## Exercise prompt
Exactly the lines from the one with "The width and" through the final line of the entries, and nothing else, should appear in the answer; no pictures go in it.

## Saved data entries
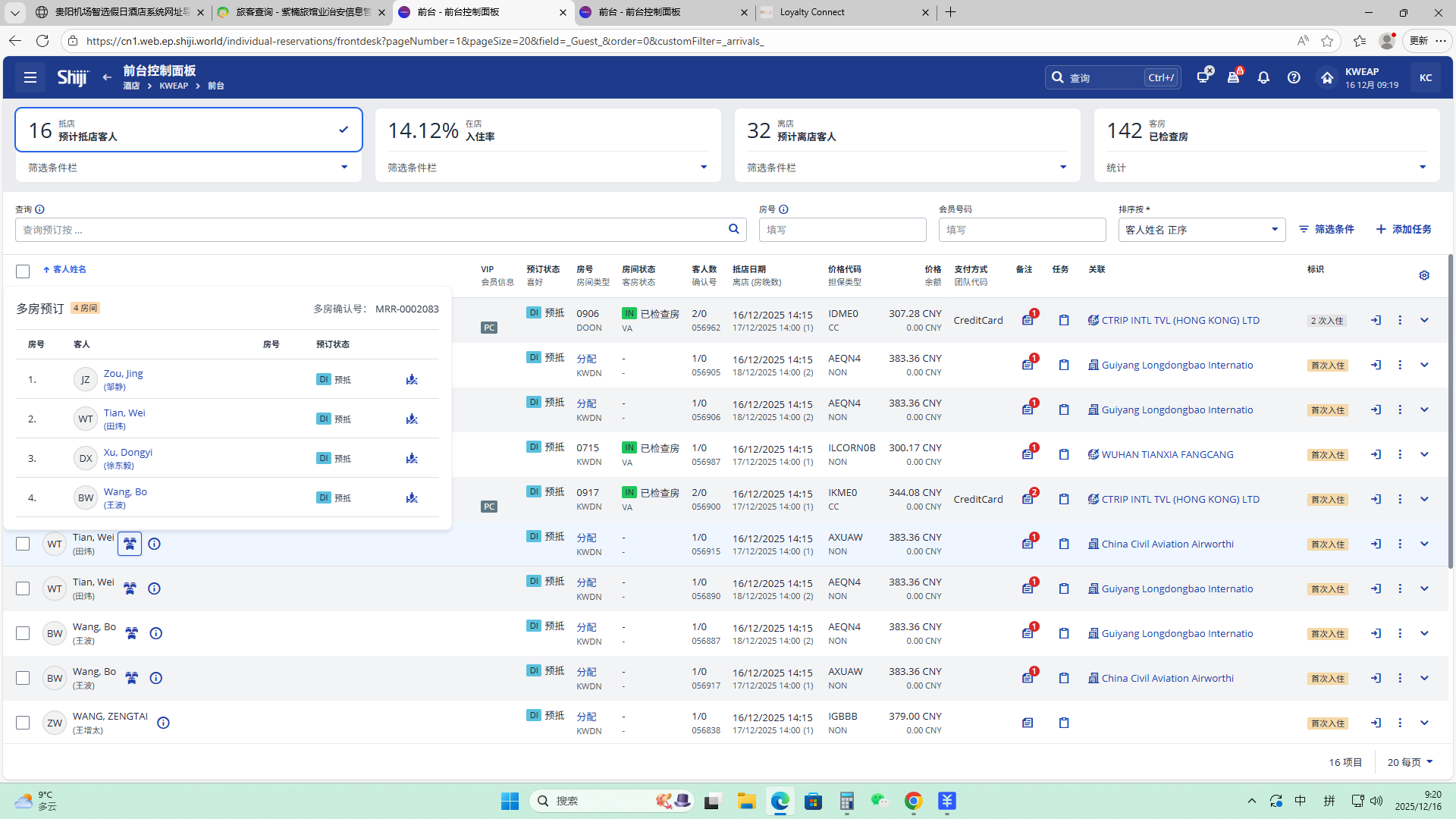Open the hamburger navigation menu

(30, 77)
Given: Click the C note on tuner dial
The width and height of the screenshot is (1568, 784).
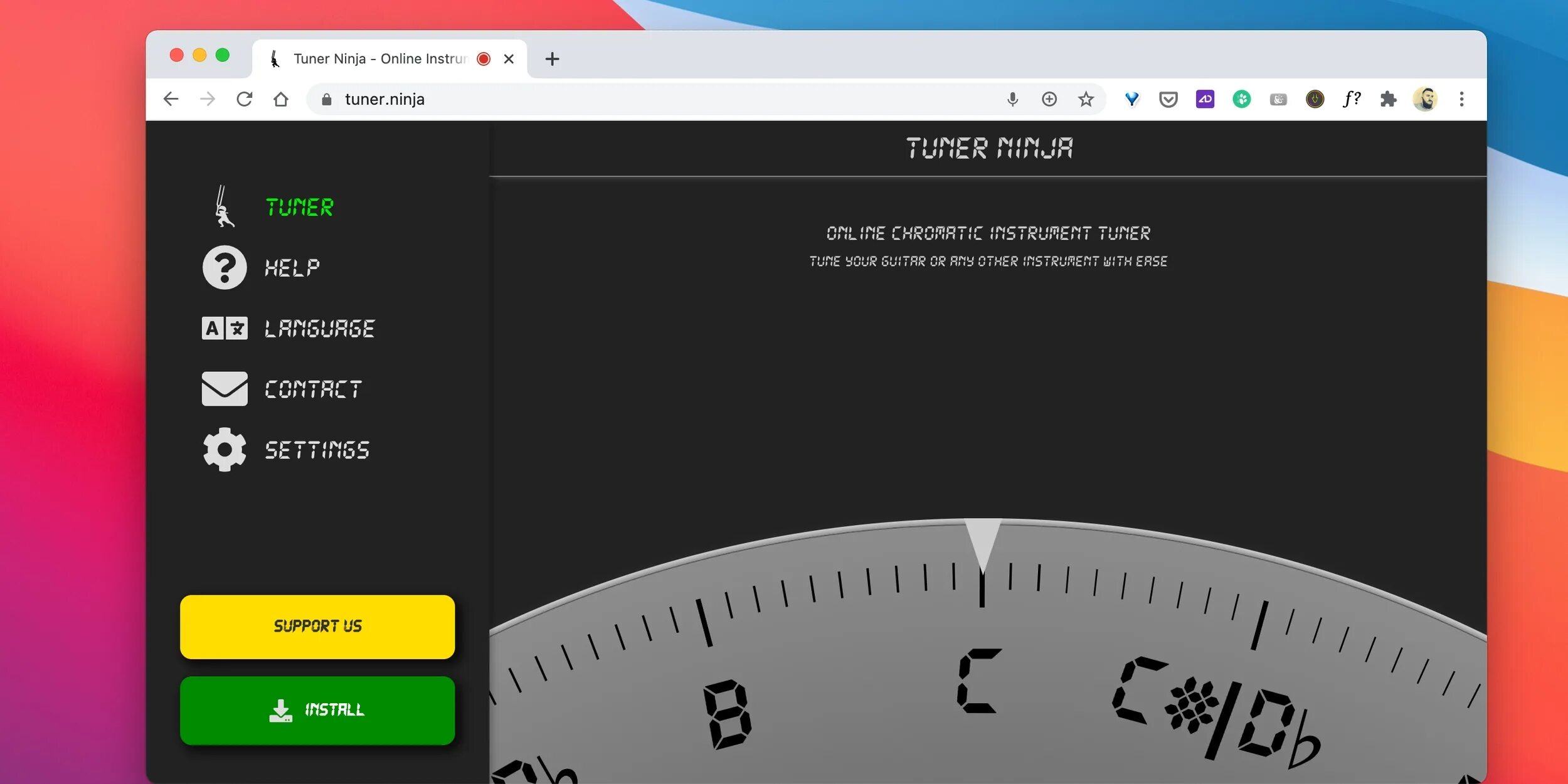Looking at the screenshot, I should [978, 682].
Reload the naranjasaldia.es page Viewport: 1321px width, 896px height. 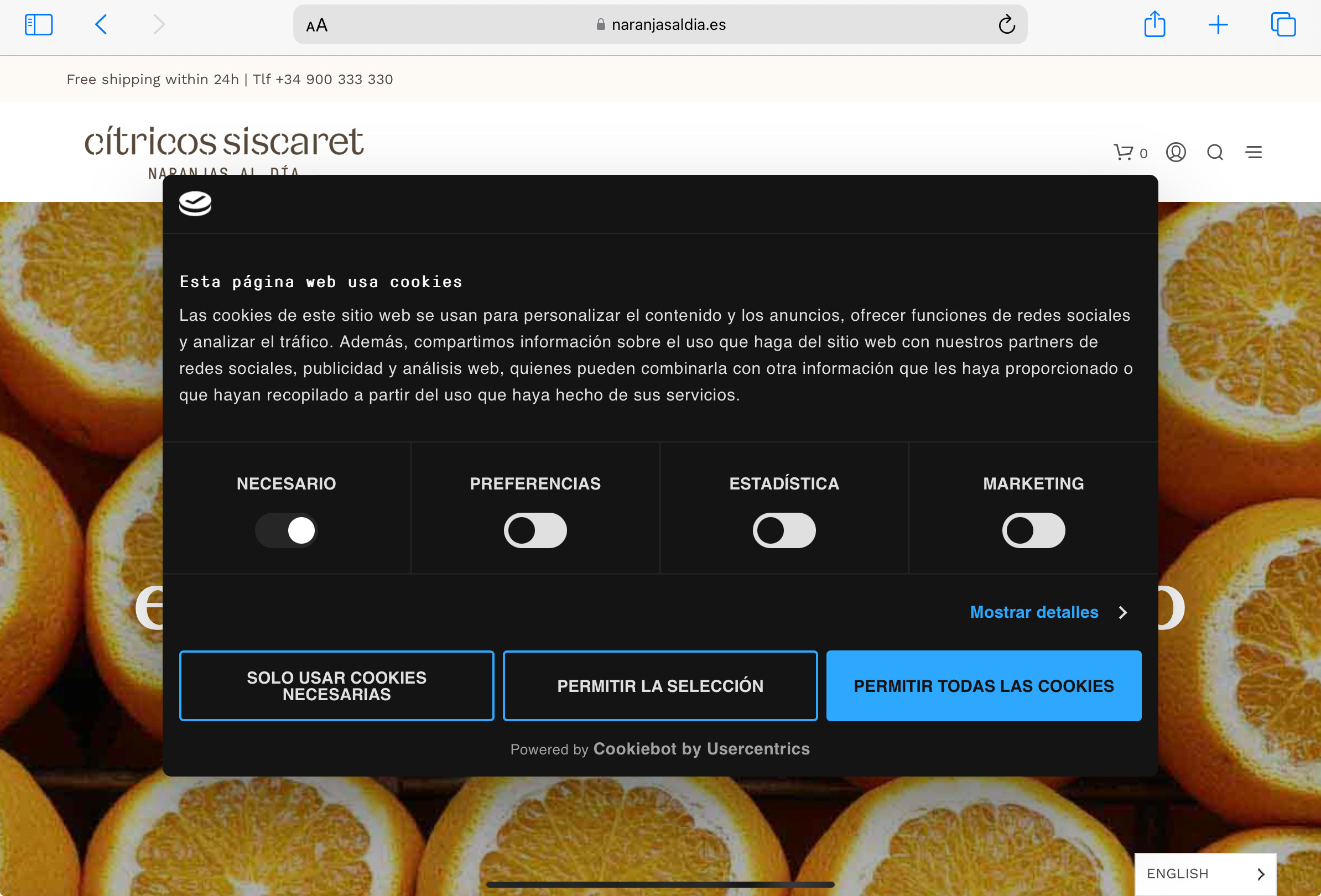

## Exercise answer
The width and height of the screenshot is (1568, 784).
Looking at the screenshot, I should [978, 682].
Reload the naranjasaldia.es page Viewport: 1321px width, 896px height. 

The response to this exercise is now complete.